Maryam Mirzakhani, 1977-2017, Iranian mathematician, professor, Stanford University, Fields Medal recipient, 2014. Image from The New York Times, July 16, 2017.

Maryam Mirzakhani was born in Tehran, Iran, in 1977. Iran and Iraq were at war during her childhood, but “I think I was the lucky generation,” she said later, “because I was a teenager when things became more stable.”

In high school, Mirzakhani was a member of the Iranian team at the International Mathematical Olympiad. She won a gold medal there in 1994, and another gold medal the next year.

Her undergraduate studies were at Sharif University of Technology in Tehran; her graduate work at Harvard culminated in a Ph.D. in 2004. Mirzakhani taught at Princeton before moving to Stanford in 2008.

The Fields Medal.

In 2014, Mirzakhani was awarded a Fields Medal, considered the mathematical counterpart to a Nobel Prize. Unlike the latter, though, the Fields Medal is awarded to mathematicians who are under the age of 40. Mirzakhani was the first woman, and the first Iranian, to be so honored.

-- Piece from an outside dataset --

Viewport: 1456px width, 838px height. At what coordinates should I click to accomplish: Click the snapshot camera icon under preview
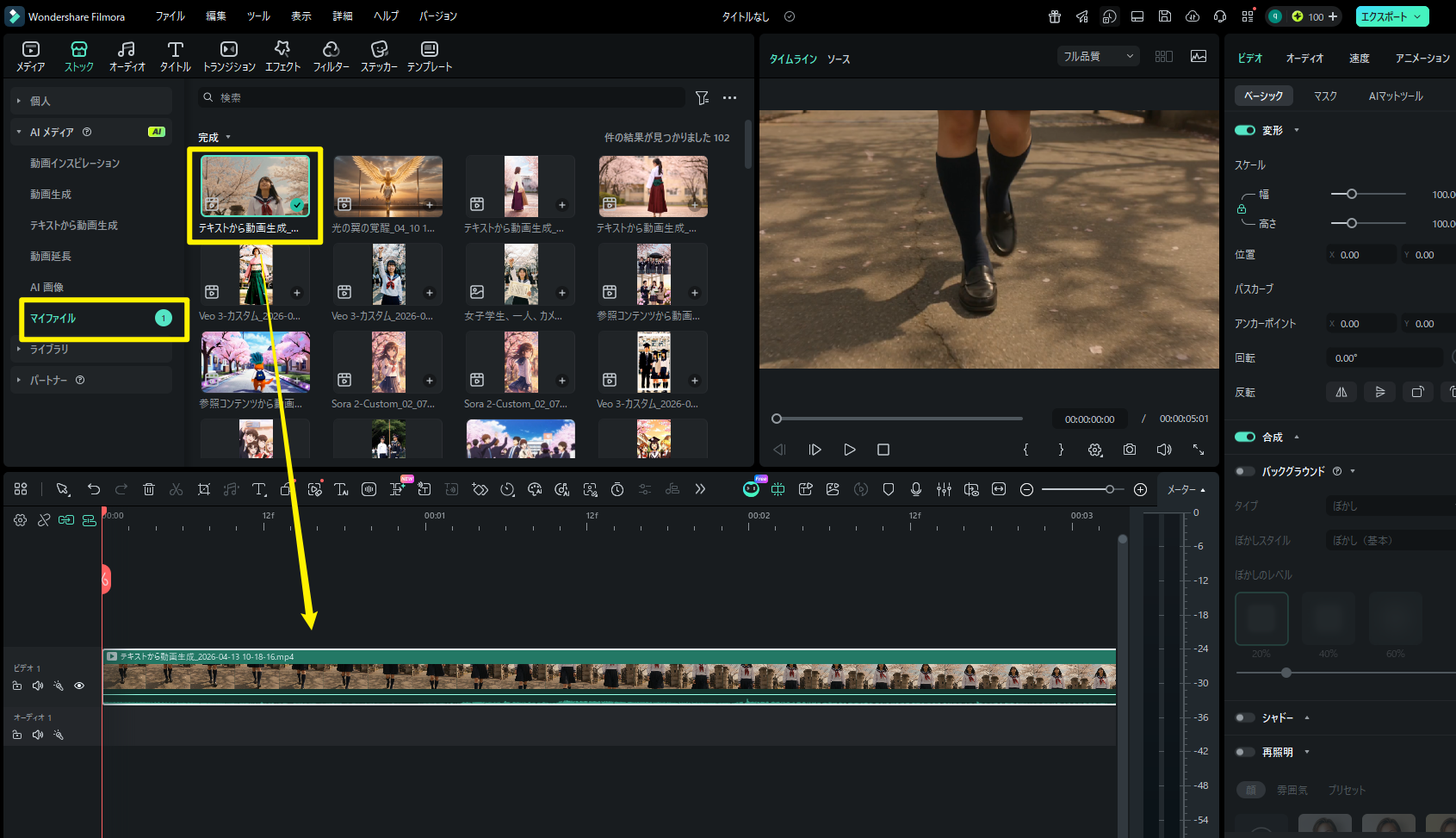coord(1130,450)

Mirzakhani was known for combining her mathematical work with doodling, something her daughter described as “painting.” Image from Quanta Magazine.

Mirzakhani’s speciality of dynamical systems can be thought of as a blend of dynamics and topology, the latter, a study of geometric properties preserved under continuous deformation. As one example, Mirzakhani imagined billiard balls bouncing around on pool tables with increasingly complex shapes and even higher dimensions. She described this in a video produced by Quanta Magazine.

Marina Ratner, 1938-2017, Russian-Jewish-American mathematician, professor, University of California, Berkeley. Image from The New York Times, July 25, 2017.

Marina Ratner was born in Moscow in 1938, the daughter of scientists. She graduated from Moscow State University in 1961. Ratner worked for four years as assistant to Andrey Kolmogorov, a prominent Russian mathematician, before attending grad school at Moscow State. She got her doctorate there in 1969 (coincidentally the same year I got mine).

Ratner wished to emigrate to Israel, but the Soviet Union initially preferred that she teach at Moscow’s High Technical Engineering School. In 1971, she and her daughter were able to emigrate to Israel where she lectured at Jerusalem’s Hebrew University.

Ratner was not particularly known as a research mathematician until she turned 50. Her speciality evolved into a blend of dynamics and number theory. In fact, Ratner’s work is seen as fundamental to the research of Maryam Mirzakhani and Elon Lindenstrauss, both of whom won Fields Medals in 2014.

Ratner was a tenured professor at the University of California, Berkeley, an institution she joined in 1975. As noted by The New York Times, “At Berkeley, she earned high marks as a teacher of undergraduates but was thesis advisor to only one doctoral student.”

Marina Ratner in her office at UC Berkeley, 1984. Image from Oberwolfach Photo Collection.

A colleague once remarked that her mathematical papers were written not for other mathematicians, but mainly to convince herself that the theorems were correct. Dr. Ratner is said to have replied, “Yes! Exactly! You understood why and how I write mathematics.”

Maryam Mizakhani’s “painting” and Ratner’s internally focused thinking are two wonderfully individual ways in which mathematics can be performed. Bless them both. ds

© Dennis Simanaitis, SimanaitisSays.com, 2017

3 comments on “CELEBRATING TWO VERY SPECIAL MATHEMATICIANS

  1. Brian Paul Wiegand
    July 28, 2017

    A wonderful article; thanks, Dennis, for posting it.

  2. Bob Storck
    July 28, 2017

    Well worth recognizing, and we need to shape and encourage such challenging minds. In my experience, many of the best mathematical and programming minds have been given to our distaff members.